## YOUR GOAL
Transcribe the records from the line containing "Viewport: 802px width, 1040px height." onward, up to and including the final line, exactly and without anything else.

## DATA PROVIDED
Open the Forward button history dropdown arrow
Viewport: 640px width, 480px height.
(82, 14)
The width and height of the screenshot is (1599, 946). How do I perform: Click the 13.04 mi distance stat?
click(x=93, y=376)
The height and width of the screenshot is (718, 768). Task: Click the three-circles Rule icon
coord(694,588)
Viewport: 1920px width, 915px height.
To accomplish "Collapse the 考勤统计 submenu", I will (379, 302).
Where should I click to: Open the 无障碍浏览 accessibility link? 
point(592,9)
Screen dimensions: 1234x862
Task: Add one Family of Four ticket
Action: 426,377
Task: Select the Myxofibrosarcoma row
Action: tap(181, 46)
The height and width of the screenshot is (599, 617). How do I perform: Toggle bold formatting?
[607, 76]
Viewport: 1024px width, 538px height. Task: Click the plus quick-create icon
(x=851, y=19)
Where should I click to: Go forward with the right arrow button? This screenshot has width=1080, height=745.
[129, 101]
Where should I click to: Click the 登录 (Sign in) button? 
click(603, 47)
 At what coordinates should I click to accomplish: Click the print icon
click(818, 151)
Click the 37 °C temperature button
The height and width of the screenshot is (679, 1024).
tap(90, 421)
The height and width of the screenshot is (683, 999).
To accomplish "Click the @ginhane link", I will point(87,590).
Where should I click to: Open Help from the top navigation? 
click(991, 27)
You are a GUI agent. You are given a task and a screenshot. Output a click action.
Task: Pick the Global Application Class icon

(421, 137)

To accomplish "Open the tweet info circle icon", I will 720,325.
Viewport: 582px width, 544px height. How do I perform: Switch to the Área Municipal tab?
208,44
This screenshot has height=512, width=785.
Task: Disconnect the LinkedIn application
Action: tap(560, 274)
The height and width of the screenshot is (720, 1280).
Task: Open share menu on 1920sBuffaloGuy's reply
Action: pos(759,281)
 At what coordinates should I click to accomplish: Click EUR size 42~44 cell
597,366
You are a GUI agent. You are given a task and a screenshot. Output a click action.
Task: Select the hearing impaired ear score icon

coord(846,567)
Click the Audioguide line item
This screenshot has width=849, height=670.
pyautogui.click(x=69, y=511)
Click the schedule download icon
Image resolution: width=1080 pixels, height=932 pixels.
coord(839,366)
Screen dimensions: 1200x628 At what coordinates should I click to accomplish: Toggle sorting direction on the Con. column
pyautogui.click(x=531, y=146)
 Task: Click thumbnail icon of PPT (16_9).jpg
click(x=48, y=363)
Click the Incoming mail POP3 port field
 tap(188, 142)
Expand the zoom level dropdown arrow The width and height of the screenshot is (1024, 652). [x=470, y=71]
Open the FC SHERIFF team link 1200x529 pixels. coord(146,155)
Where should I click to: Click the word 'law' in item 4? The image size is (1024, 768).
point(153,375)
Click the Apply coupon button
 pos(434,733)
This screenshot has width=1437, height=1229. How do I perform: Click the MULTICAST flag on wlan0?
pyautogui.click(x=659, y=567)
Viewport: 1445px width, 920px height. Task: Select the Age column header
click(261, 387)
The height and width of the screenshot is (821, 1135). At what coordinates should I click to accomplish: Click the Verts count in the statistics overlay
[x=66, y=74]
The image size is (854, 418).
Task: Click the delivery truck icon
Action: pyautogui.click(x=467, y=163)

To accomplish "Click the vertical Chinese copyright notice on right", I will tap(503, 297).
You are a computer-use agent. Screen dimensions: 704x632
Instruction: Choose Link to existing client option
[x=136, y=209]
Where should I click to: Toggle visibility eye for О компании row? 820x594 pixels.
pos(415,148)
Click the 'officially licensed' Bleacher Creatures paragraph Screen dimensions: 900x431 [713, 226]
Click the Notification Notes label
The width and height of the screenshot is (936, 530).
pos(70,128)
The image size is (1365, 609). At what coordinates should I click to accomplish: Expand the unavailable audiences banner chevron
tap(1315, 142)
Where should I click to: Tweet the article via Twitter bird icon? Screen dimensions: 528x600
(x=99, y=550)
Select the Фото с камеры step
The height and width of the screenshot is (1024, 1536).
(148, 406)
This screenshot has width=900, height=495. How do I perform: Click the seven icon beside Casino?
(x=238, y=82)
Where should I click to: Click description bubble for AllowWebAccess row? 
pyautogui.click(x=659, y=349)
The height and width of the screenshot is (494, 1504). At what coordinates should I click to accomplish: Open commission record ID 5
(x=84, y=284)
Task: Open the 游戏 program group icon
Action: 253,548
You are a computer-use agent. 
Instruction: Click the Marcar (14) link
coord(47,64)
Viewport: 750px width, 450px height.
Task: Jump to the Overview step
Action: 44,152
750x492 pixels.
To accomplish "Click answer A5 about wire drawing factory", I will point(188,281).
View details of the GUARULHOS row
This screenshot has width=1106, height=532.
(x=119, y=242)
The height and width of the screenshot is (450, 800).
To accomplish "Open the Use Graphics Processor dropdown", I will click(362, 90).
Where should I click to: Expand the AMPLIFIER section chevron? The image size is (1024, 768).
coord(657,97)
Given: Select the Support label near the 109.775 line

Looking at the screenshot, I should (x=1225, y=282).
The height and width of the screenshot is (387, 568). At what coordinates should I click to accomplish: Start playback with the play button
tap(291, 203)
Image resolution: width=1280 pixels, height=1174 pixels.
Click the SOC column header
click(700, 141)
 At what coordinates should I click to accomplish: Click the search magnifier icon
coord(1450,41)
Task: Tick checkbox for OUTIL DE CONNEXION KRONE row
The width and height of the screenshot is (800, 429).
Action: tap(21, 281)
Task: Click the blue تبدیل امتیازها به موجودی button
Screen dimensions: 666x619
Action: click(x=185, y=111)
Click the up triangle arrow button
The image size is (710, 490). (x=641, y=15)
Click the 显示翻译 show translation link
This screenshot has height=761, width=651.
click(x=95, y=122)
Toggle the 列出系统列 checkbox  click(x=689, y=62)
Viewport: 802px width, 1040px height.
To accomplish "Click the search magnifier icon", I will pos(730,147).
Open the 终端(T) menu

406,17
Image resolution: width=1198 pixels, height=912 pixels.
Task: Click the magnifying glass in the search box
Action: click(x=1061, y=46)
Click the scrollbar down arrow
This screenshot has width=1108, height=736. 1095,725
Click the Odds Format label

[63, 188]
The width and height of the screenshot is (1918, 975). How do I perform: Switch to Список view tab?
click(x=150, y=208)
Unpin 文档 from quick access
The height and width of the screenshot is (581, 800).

## RESULT OF THIS TASK
Viewport: 802px width, 1040px height.
To accomplish "Click the search magnifier icon", I will pos(730,147).
Open the 终端(T) menu

406,17
Image resolution: width=1198 pixels, height=912 pixels.
Task: Click the magnifying glass in the search box
Action: click(x=1061, y=46)
Click the scrollbar down arrow
This screenshot has width=1108, height=736. 1095,725
Click the Odds Format label

[63, 188]
The width and height of the screenshot is (1918, 975). How do I perform: Switch to Список view tab?
click(x=150, y=208)
Unpin 文档 from quick access
The height and width of the screenshot is (581, 800).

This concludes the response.